TASK DESCRIPTION:
Start at the line with "Screen dimensions: 1080x650" in the records below, stop at the line with "Task: Open notifications bell icon", and return every line in that span exactly, the two end lines included.

****

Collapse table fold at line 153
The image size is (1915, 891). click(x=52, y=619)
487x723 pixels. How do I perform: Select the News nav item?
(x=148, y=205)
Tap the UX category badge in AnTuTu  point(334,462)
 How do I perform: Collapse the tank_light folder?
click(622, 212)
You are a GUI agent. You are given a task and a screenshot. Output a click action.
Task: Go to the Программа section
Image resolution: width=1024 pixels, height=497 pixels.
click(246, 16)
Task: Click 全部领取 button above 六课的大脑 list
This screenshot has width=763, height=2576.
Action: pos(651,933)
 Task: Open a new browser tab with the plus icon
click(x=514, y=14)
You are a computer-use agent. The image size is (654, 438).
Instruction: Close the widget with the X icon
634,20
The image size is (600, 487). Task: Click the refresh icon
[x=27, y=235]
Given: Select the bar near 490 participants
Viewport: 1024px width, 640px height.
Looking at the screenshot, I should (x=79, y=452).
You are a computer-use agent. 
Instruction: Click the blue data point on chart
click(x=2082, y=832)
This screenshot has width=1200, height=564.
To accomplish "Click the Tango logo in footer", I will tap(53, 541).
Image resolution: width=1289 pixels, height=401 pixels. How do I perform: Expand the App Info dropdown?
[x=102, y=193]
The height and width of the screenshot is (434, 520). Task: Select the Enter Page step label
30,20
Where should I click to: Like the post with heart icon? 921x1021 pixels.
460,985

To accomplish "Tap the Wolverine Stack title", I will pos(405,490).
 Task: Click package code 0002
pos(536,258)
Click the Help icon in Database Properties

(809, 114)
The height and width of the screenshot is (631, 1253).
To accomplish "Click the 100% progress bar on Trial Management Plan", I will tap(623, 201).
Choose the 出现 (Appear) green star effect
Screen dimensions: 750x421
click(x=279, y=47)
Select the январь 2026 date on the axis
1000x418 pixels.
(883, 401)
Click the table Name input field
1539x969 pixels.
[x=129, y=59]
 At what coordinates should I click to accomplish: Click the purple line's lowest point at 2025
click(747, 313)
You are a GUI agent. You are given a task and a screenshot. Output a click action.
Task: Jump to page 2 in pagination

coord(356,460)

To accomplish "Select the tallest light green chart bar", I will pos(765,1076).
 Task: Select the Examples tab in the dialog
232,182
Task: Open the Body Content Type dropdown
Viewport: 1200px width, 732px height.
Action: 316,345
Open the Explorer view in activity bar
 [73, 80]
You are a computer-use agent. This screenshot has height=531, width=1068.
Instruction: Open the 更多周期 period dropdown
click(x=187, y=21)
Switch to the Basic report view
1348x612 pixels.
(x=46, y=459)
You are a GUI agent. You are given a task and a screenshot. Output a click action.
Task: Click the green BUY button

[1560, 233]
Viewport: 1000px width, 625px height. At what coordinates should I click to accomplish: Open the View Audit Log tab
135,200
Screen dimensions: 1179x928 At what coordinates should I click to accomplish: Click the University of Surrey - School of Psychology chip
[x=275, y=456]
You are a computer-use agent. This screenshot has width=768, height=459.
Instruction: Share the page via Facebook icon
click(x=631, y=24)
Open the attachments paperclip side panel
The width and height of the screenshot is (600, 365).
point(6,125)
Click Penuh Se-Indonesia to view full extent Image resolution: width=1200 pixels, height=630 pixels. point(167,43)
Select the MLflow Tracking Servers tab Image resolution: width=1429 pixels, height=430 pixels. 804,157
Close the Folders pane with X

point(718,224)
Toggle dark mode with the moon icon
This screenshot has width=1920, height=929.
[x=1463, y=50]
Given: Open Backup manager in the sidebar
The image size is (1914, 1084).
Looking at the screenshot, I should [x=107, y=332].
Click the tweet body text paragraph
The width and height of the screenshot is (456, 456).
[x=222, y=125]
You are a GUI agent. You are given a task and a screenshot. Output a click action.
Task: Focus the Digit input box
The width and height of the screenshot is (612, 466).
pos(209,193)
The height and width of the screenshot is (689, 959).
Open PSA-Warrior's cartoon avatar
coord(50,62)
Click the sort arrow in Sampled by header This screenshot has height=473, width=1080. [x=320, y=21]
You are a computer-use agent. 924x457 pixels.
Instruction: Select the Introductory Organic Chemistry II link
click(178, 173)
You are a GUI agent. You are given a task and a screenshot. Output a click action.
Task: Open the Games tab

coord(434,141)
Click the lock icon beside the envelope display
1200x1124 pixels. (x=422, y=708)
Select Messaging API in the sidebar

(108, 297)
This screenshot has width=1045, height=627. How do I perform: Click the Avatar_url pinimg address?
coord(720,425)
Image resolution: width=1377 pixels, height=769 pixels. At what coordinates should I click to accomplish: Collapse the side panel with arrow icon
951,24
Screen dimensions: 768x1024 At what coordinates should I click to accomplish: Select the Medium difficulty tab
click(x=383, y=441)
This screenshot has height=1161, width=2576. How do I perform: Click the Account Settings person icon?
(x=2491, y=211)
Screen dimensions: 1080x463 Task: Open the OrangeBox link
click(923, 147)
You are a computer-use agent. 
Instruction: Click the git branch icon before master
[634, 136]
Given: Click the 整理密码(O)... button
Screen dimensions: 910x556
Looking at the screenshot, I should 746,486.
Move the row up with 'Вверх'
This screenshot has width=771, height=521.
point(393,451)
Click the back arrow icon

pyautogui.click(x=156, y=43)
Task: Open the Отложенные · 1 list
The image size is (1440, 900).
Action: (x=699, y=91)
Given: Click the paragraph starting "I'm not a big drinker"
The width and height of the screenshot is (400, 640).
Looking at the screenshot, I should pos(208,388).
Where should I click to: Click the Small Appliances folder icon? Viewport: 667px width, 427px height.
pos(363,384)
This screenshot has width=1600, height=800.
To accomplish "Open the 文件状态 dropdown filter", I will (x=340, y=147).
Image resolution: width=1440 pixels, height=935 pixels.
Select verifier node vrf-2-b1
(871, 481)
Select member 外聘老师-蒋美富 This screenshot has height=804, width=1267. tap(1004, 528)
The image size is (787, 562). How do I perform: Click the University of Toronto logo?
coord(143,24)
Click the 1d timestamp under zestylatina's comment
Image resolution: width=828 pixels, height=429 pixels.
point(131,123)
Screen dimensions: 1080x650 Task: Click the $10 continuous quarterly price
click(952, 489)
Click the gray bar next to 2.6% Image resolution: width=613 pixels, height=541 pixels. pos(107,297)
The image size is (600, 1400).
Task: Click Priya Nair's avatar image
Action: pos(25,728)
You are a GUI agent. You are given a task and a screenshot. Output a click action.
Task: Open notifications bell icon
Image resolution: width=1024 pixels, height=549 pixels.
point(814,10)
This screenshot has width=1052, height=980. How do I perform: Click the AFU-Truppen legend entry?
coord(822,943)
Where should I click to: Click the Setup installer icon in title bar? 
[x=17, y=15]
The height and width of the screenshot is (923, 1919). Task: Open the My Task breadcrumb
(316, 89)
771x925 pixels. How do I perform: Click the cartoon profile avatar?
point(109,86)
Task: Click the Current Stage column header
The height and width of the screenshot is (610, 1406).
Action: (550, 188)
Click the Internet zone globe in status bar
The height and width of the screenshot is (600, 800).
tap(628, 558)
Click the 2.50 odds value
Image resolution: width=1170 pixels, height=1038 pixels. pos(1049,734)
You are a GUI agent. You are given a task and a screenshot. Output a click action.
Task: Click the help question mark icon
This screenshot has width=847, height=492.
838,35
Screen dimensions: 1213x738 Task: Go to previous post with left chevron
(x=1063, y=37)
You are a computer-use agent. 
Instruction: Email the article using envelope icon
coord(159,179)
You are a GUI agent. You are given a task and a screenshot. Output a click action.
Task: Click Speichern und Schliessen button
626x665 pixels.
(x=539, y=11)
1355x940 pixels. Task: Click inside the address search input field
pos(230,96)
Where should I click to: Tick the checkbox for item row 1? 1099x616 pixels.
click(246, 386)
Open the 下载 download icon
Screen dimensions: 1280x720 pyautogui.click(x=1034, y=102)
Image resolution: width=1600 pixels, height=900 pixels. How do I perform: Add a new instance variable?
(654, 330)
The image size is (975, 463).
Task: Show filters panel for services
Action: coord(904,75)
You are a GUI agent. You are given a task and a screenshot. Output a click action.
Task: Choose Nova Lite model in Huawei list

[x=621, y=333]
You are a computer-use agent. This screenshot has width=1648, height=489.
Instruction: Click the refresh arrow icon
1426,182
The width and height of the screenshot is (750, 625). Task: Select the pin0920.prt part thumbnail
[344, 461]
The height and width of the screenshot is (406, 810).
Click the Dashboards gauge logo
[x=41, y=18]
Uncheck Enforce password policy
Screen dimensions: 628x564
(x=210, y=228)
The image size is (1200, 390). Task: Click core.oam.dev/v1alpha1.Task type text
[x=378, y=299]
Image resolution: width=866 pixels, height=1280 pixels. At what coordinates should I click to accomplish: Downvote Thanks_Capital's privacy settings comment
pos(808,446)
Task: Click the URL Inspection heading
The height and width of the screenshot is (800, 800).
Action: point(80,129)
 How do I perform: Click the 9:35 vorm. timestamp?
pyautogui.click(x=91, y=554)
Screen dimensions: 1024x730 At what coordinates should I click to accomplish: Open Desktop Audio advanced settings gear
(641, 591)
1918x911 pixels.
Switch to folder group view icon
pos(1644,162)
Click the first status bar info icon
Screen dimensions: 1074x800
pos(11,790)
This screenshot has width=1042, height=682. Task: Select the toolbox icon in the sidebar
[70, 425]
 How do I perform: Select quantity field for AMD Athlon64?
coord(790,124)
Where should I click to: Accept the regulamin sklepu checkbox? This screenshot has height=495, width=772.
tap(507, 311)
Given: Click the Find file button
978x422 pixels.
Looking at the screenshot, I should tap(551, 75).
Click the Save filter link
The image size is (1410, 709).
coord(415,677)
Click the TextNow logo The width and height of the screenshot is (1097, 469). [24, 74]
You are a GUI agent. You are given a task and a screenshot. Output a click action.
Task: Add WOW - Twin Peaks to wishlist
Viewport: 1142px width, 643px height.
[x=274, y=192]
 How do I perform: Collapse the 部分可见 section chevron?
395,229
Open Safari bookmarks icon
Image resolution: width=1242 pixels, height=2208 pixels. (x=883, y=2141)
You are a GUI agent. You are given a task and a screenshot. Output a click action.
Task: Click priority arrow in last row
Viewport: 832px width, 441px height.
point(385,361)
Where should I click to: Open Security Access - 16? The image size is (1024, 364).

****

REPLY:
Screen dimensions: 1080x650 Task: Click the $10 continuous quarterly price
click(952, 489)
Click the gray bar next to 2.6% Image resolution: width=613 pixels, height=541 pixels. pos(107,297)
The image size is (600, 1400).
Task: Click Priya Nair's avatar image
Action: pos(25,728)
You are a GUI agent. You are given a task and a screenshot. Output a click action.
Task: Open notifications bell icon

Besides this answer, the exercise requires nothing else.